Exercise instructions ::
Down to the last line, set the entries down again exactly.

Material supplied ::
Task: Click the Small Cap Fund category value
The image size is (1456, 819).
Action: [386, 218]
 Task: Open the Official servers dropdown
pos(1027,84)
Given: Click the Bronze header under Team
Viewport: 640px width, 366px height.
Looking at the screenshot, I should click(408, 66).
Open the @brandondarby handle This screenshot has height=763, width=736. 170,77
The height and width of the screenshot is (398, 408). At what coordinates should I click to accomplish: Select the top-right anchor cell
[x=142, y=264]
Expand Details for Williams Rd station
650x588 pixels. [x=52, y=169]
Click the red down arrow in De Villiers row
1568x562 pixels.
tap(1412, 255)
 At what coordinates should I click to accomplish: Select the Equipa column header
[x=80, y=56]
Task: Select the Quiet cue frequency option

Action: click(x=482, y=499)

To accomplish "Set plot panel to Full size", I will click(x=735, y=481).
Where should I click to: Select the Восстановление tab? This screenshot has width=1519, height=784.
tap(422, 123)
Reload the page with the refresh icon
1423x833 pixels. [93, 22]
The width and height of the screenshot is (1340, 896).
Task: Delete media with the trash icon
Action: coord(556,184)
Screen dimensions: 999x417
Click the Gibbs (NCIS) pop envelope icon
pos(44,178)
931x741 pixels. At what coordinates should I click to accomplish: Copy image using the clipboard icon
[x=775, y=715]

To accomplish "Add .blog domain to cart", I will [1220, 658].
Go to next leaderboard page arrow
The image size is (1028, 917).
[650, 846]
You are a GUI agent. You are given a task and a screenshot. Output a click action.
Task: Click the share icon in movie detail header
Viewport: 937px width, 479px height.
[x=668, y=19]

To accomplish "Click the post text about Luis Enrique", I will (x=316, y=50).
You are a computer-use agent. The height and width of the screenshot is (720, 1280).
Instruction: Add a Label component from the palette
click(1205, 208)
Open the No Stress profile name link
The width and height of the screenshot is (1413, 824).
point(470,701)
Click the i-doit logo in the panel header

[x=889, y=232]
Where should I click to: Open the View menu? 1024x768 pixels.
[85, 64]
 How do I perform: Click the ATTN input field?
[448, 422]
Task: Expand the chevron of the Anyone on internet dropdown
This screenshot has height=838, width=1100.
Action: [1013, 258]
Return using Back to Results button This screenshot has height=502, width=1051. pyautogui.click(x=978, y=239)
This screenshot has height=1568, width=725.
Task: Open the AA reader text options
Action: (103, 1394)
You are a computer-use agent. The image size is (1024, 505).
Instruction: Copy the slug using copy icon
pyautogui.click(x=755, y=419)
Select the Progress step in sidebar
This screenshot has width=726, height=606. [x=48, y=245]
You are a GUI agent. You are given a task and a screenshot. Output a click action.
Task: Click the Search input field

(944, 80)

Finished task ::
Task: Click the Small Cap Fund category value
The image size is (1456, 819).
Action: [386, 218]
 Task: Open the Official servers dropdown
pos(1027,84)
Given: Click the Bronze header under Team
Viewport: 640px width, 366px height.
Looking at the screenshot, I should click(408, 66).
Open the @brandondarby handle This screenshot has height=763, width=736. 170,77
The height and width of the screenshot is (398, 408). At what coordinates should I click to accomplish: Select the top-right anchor cell
[x=142, y=264]
Expand Details for Williams Rd station
650x588 pixels. [x=52, y=169]
Click the red down arrow in De Villiers row
1568x562 pixels.
tap(1412, 255)
 At what coordinates should I click to accomplish: Select the Equipa column header
[x=80, y=56]
Task: Select the Quiet cue frequency option

Action: click(x=482, y=499)

To accomplish "Set plot panel to Full size", I will click(x=735, y=481).
Where should I click to: Select the Восстановление tab? This screenshot has width=1519, height=784.
tap(422, 123)
Reload the page with the refresh icon
1423x833 pixels. [93, 22]
The width and height of the screenshot is (1340, 896).
Task: Delete media with the trash icon
Action: coord(556,184)
Screen dimensions: 999x417
Click the Gibbs (NCIS) pop envelope icon
pos(44,178)
931x741 pixels. At what coordinates should I click to accomplish: Copy image using the clipboard icon
[x=775, y=715]

To accomplish "Add .blog domain to cart", I will [1220, 658].
Go to next leaderboard page arrow
The image size is (1028, 917).
[650, 846]
You are a GUI agent. You are given a task and a screenshot. Output a click action.
Task: Click the share icon in movie detail header
Viewport: 937px width, 479px height.
[x=668, y=19]

To accomplish "Click the post text about Luis Enrique", I will (x=316, y=50).
You are a computer-use agent. The height and width of the screenshot is (720, 1280).
Instruction: Add a Label component from the palette
click(1205, 208)
Open the No Stress profile name link
The width and height of the screenshot is (1413, 824).
point(470,701)
Click the i-doit logo in the panel header

[x=889, y=232]
Where should I click to: Open the View menu? 1024x768 pixels.
[85, 64]
 How do I perform: Click the ATTN input field?
[448, 422]
Task: Expand the chevron of the Anyone on internet dropdown
This screenshot has height=838, width=1100.
Action: [1013, 258]
Return using Back to Results button This screenshot has height=502, width=1051. pyautogui.click(x=978, y=239)
This screenshot has height=1568, width=725.
Task: Open the AA reader text options
Action: (103, 1394)
You are a computer-use agent. The image size is (1024, 505).
Instruction: Copy the slug using copy icon
pyautogui.click(x=755, y=419)
Select the Progress step in sidebar
This screenshot has width=726, height=606. [x=48, y=245]
You are a GUI agent. You are given a task and a screenshot. Output a click action.
Task: Click the Search input field

(944, 80)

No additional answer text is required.